There’s this example from a recent Wall Street Journal op-ed.

[I]t is worth noting that from 1958 to 2010, the taxes paid by the top 3% of earners, as a percentage of total personal income (which can’t be reduced by shelters), increased to 3.96% from 2.72%, while the percentage paid by the bottom two-thirds of filers fell to 0.51% in 2010 from 2.7%.

We went from everyone paying roughly the same rates on personal income to some Americans being forced to pay 8 times the rate as other Americans.

And those earlier, higher tax rates that are supposed to be so much more fair?  They were coupled with things like this:

The tax code of the 1950s allowed upper-income Americans to take exemptions and deductions that are unheard of today.  Tax shelters were widespread, and not just for the superrich….

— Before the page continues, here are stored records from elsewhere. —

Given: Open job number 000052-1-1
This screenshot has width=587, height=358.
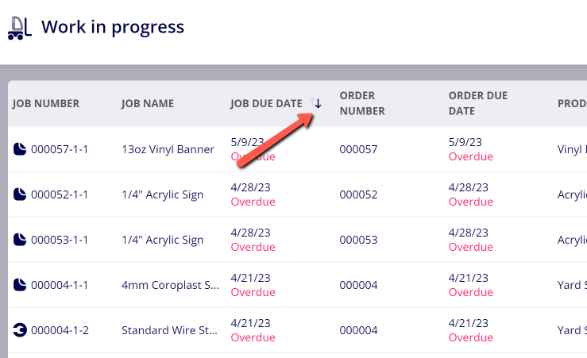Looking at the screenshot, I should tap(60, 194).
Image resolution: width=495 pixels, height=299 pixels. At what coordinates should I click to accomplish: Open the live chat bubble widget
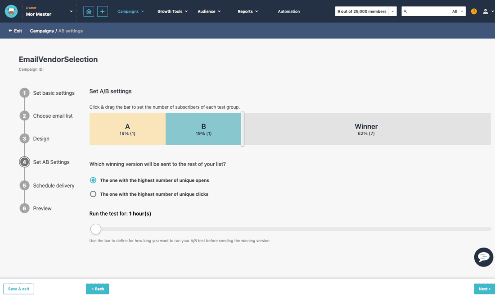(x=483, y=257)
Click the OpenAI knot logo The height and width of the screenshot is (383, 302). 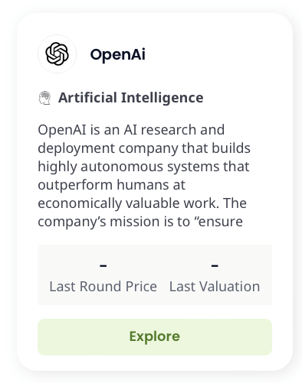pos(57,54)
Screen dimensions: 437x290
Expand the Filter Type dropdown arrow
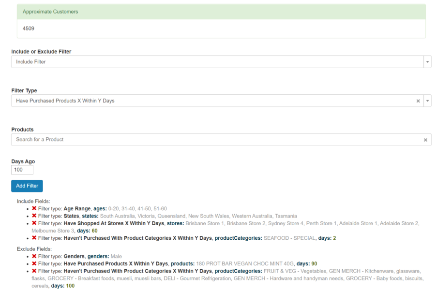click(427, 101)
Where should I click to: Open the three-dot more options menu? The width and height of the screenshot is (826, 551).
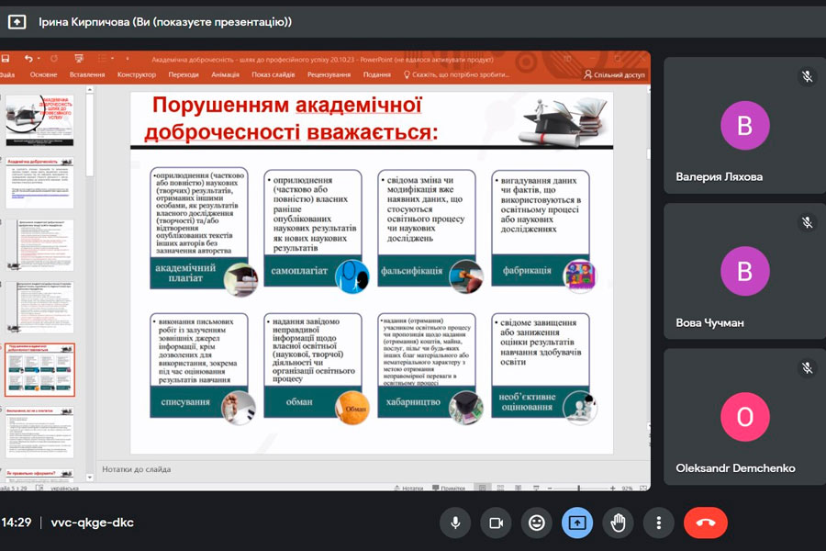click(x=658, y=523)
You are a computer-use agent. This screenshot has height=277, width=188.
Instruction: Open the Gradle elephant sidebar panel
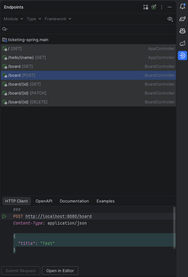point(182,19)
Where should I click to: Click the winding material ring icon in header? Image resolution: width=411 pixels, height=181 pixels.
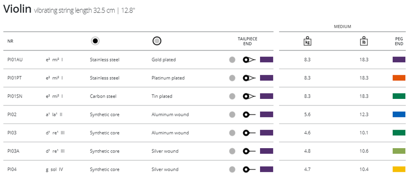[x=157, y=41]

For instance, a doctor who earned $50,000 through his medical practice could reduce his taxable income to zero with $50,000 in paper losses or depreciation from property he owned through a real-estate investment partnership.  Huge numbers of professionals signed up for all kinds of money-losing schemes.  Today, a corresponding doctor earning $500,000 can deduct a maximum of $3,000 from his taxable income, no matter how large the loss.

Now, it’s true enough that the Clinton-era tax rate tables, so beloved of the Progressives today, didn’t allow for such uneconomic activities as write-offs.  But the Clinton-era spending rates also didn’t allow for the spending rates so beloved of the Progressives today.